路上駐車だけでも加害者として過失を問われるケースは少なくない

交差点駐停車

 配達や納品などで、短時間の車を止める場合、「短い時間なら構わないだろう」と安易な路上駐停車をしがちですが、駐停車違反に問われるリスクだけでなく、事故を誘発して多大な過失責任を負うケースもあります。

 

●交差点に駐車し死角を作ったトラックに6割の過失責任

 信号のない見通しの悪い交差点の角にトラックを止めたため、さらに交差点の見通しが悪くなり、交差点に進入した乗用車と自転車が衝突する事故が発生しました。

 この事故では、駐停車禁止場所に駐車したこともあり、駐車トラックも衝突した乗用車と合同で6割の過失と認定され、多額の損害賠償を負担することになりました。

(平成9年1月29日 東京地裁判決)

一時停止をしても確認不足なら大きな過失責任が発生

 交差点に一時停止標識や標示がある場所で、それを無視して進行し出会い頭事故などが発生することがあります。こうした一時不停止違反については、責任が重いことを意識しているドライバーが多いようです。

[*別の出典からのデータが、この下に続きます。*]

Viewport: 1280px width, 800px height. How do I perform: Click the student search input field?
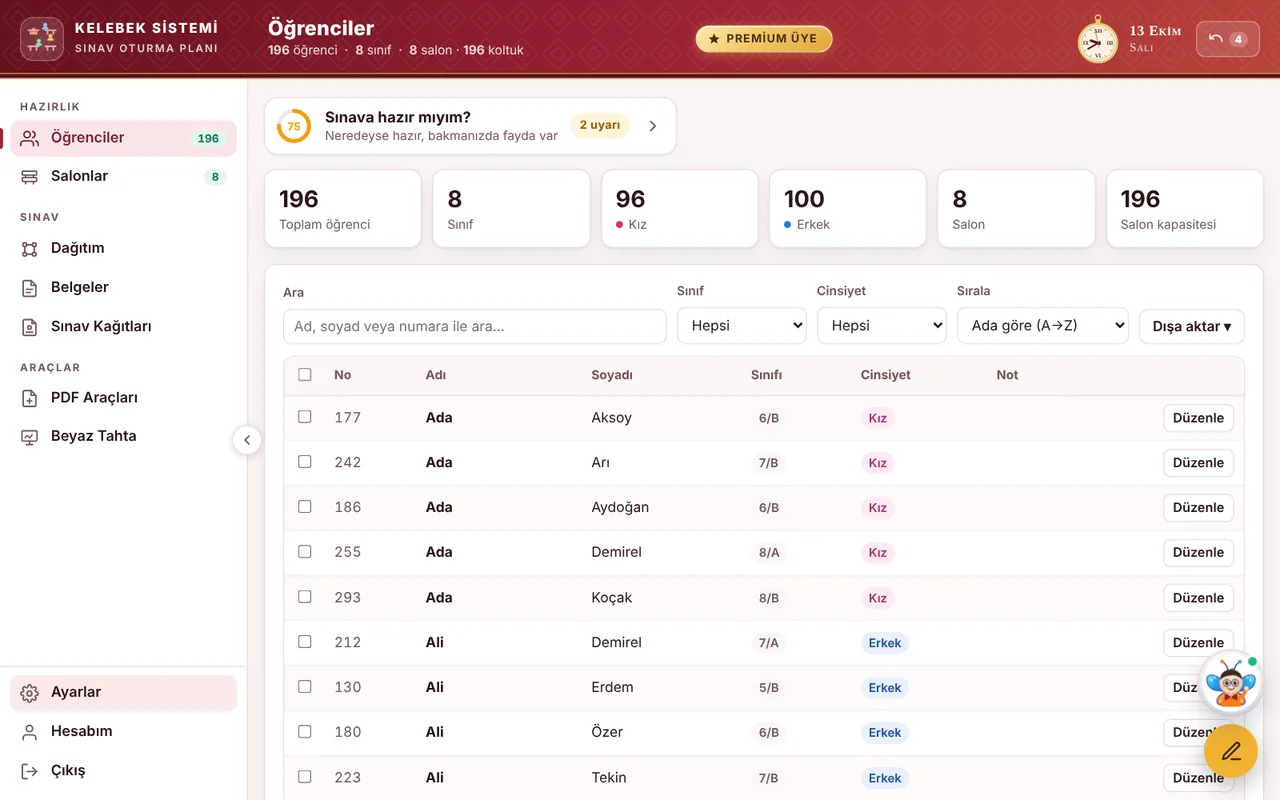475,326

 しかし、一時停止をすればそれでよいだろうと考え、安全確認を十分にしないで安易に進行し出会い頭に衝突する事故が少なくありません。

 一時停止場所では「安全確認をするために停止する」ということを強く意識する必要があります。安易な行動に対しては重い過失責任が発生します。

 

●幹線道路に入る際の確認不足で9割の過失責任

 狭い道から幹線道路に流入するため一時停止の標識に従い停止線で停止した車が、そこから歩道を横切ろうと進行したところ、左側の死角から出てきた自転車と衝突しました。

 歩道の手前に看板があって一時停止した場所からは見通しが悪かったにもかかわらず、そのまま発進した過失が大きいということで、車側の責任は9割と認定されました。

(平成12年1月12日 大阪地裁判決)

ETCレーンで追突したら、加害者とされる

 高速道路インターチェンジや本線料金所におけるETCゲートでは、ときどきゲート内で急停止する車がいますが、安易に追従して追突した場合、通常は追従車の責任が100%となることを教えておきましょう。

 

●カードの入れ忘れにより停止した車への追突で10割負担

 奈良県の高速道路で、ETCカードを入れ忘れたため、ゲートのバーが上がらず停止したトラックに、後続の車が追突した事故が発生しました。

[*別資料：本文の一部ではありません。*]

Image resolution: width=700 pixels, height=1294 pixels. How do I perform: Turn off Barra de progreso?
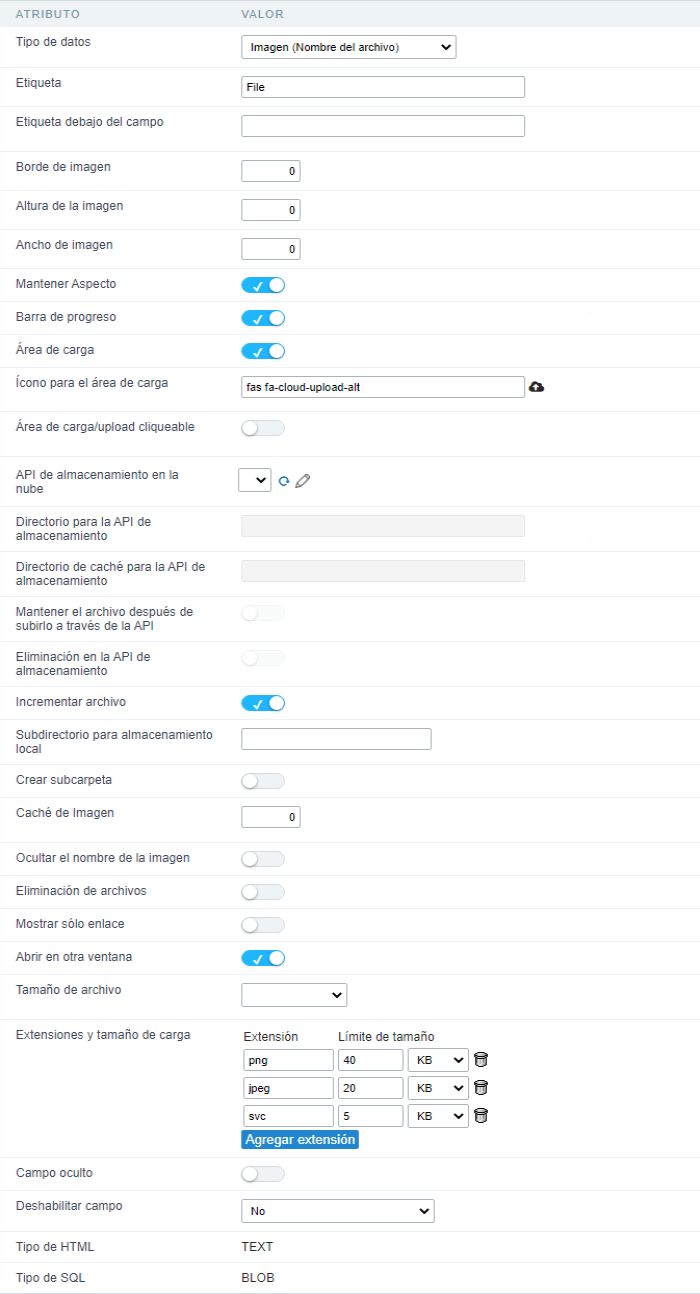262,317
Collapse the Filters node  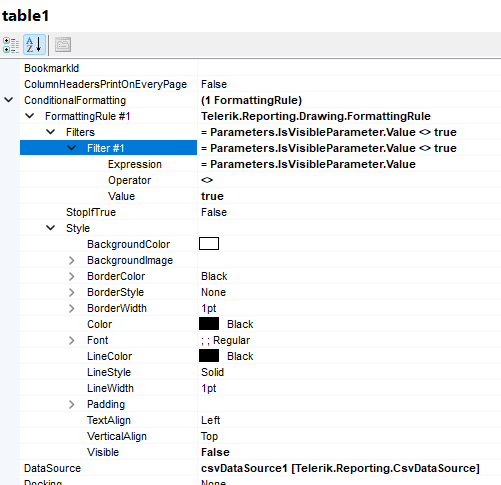coord(51,132)
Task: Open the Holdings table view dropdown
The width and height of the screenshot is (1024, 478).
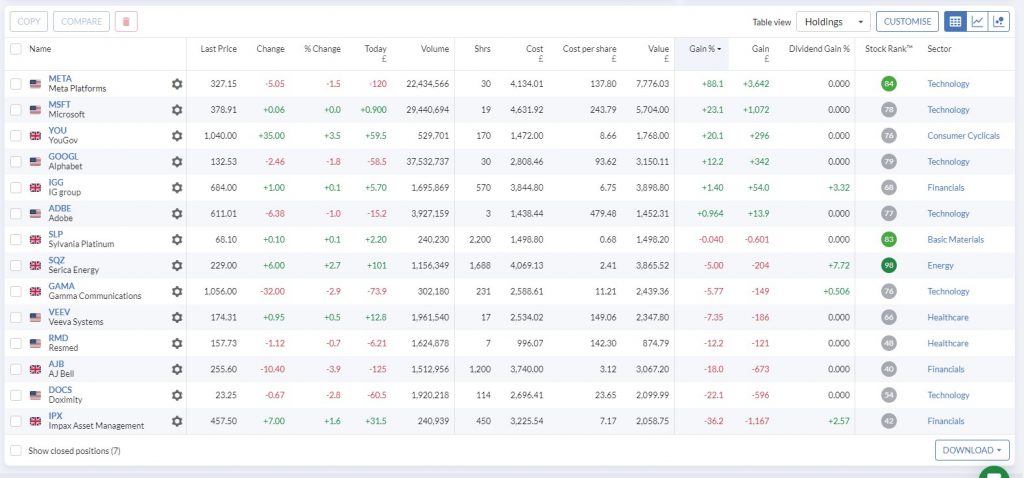Action: click(x=833, y=21)
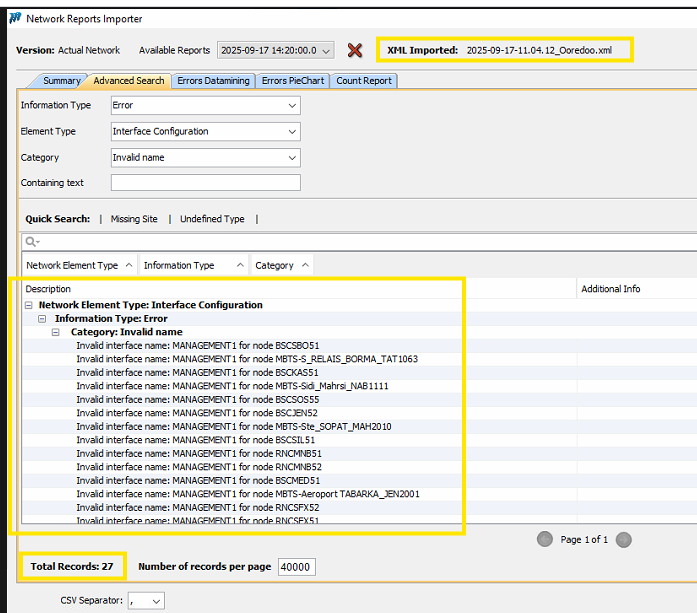Collapse the Category: Invalid name node

(x=59, y=332)
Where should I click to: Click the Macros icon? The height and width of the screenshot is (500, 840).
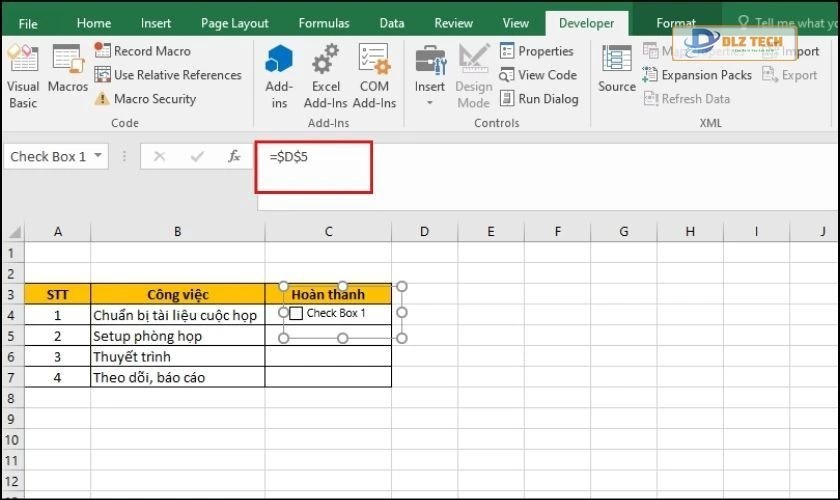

 ETCゲートでは、前車が急停止した場合であっても追突を回避するため、車間を保持して速度を調整する義務があるとして、裁判所は急停止した車の過失を認めず、追突した車に100%の損害賠償責任が発生しました。

 (平成22年4月22日 大阪地裁判決)

「これぐらいは大丈夫だろう」という意識が危険!

 多くの交通事故では、歩行者や自転車などの過失も重なっていますが、車のドライバーの安易な行動が高い過失割合として認定されるということを肝に銘じておく必要があります。

 

 特に、「まあこれぐらいの行動はいいだろう!それほど悪質ではないだろう」という意識が危ないのです。

 新聞やテレビのニュースで取り上げられる悪質・危険な運転による事故は、実は少数であり、ほとんどの事故が普通のドライバーの軽い意識のミスから発生していることを再度教育しておきましょう。

(2012年10月31日更新 シンク出版 編集部)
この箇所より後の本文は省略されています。